WORK ITEM: Could you retype the entries below exactly, omitting every picture?
=== RECORDS FOR THE TASK ===
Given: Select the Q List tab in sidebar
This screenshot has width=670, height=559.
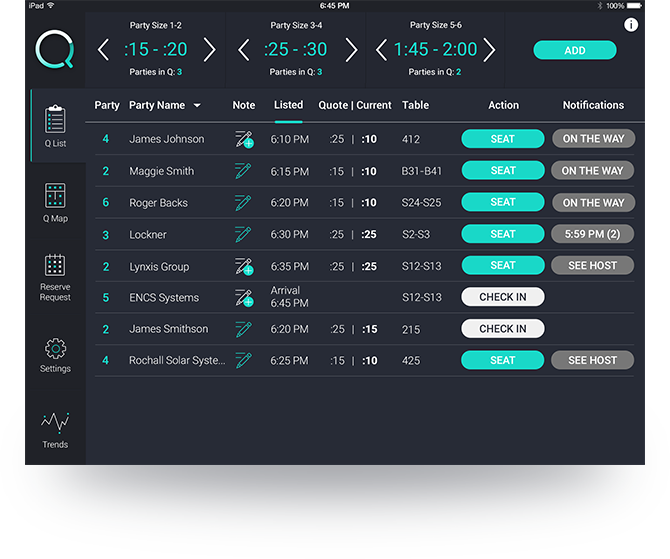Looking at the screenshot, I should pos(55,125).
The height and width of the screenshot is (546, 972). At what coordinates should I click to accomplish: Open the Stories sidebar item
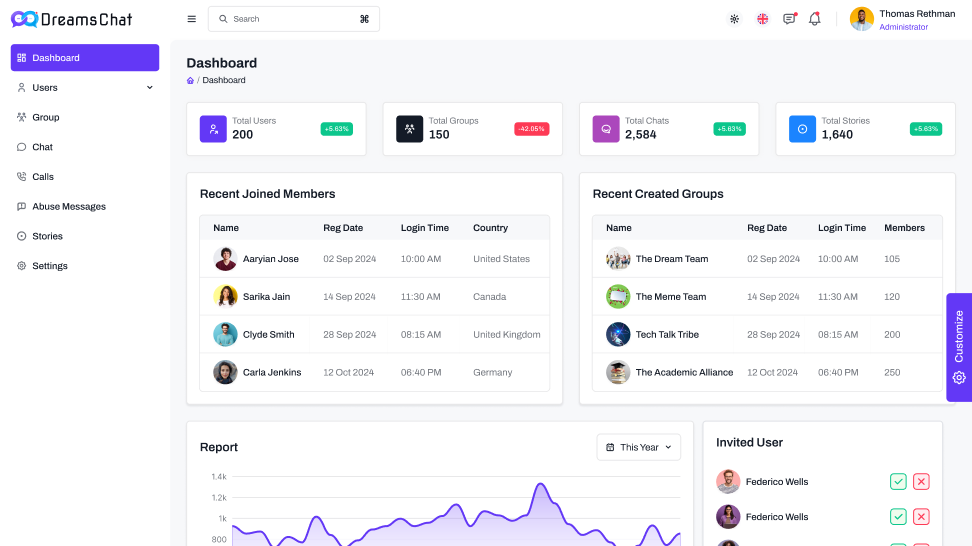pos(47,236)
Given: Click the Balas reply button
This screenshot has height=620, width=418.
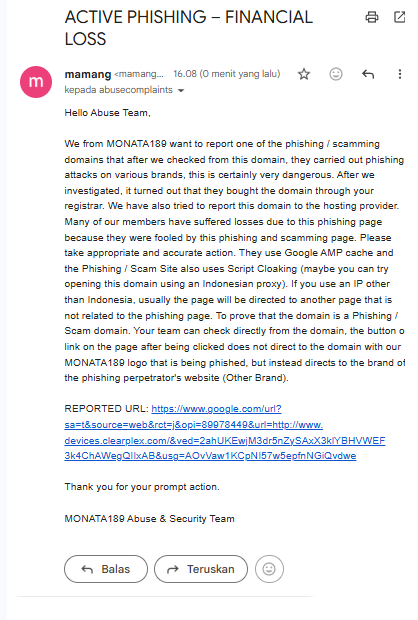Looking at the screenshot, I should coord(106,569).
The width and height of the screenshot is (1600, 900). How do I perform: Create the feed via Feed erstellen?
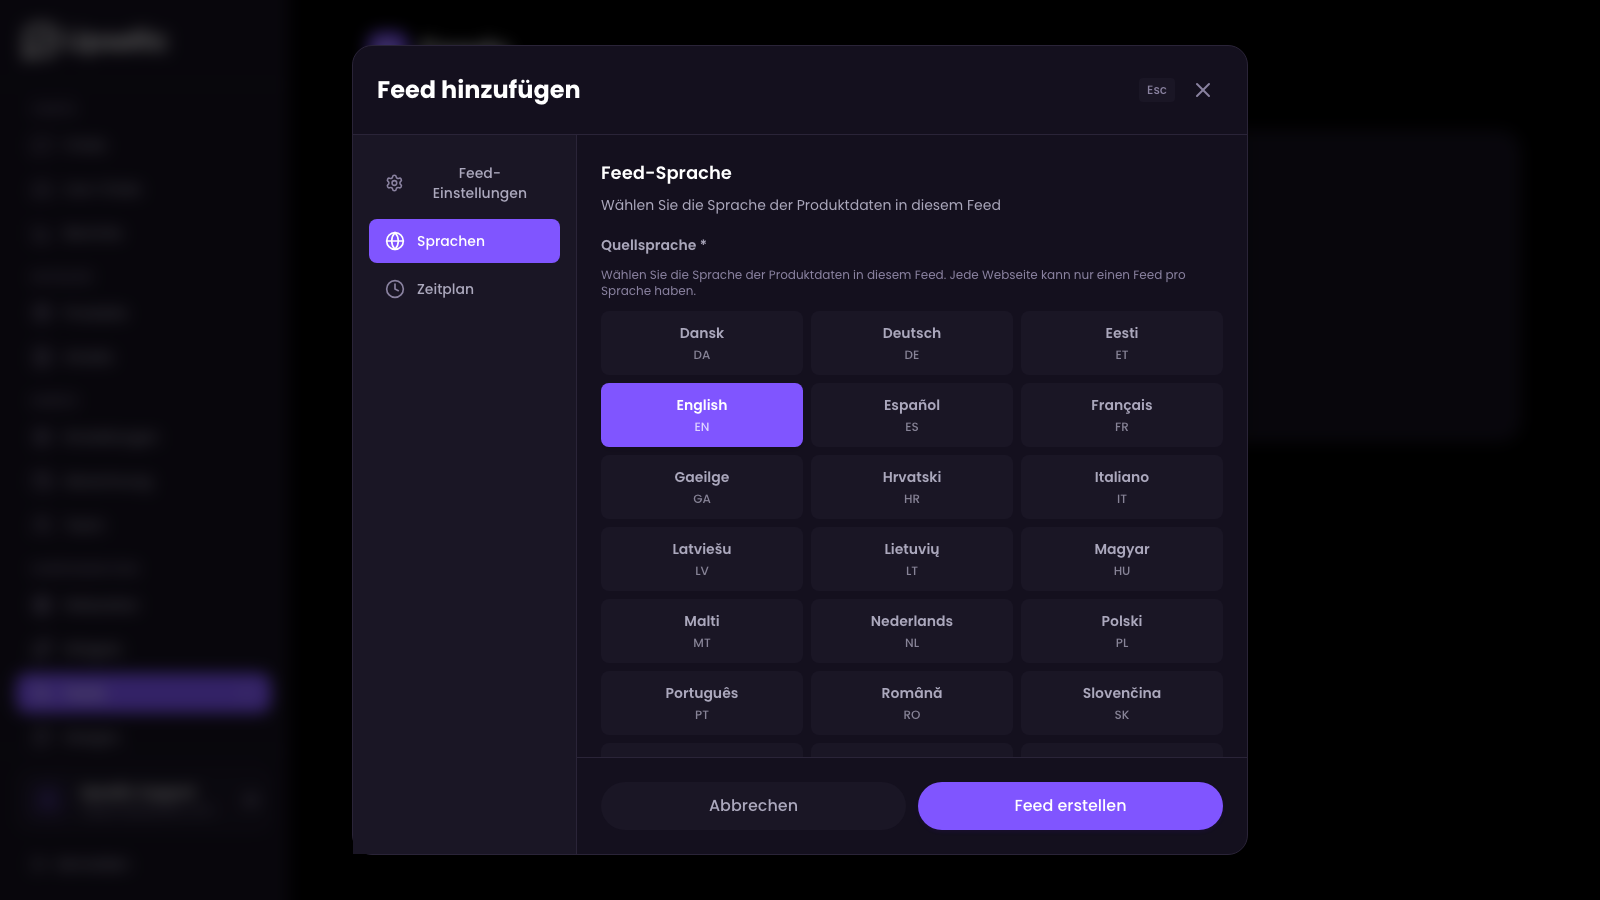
===
TASK OUTPUT:
Given: Select the Q List tab in sidebar
This screenshot has width=670, height=559.
Looking at the screenshot, I should pos(55,125).
The height and width of the screenshot is (546, 972). At what coordinates should I click to accomplish: Open the Stories sidebar item
pos(47,236)
Given: Click the Balas reply button
This screenshot has height=620, width=418.
Looking at the screenshot, I should coord(106,569).
The width and height of the screenshot is (1600, 900). How do I perform: Create the feed via Feed erstellen?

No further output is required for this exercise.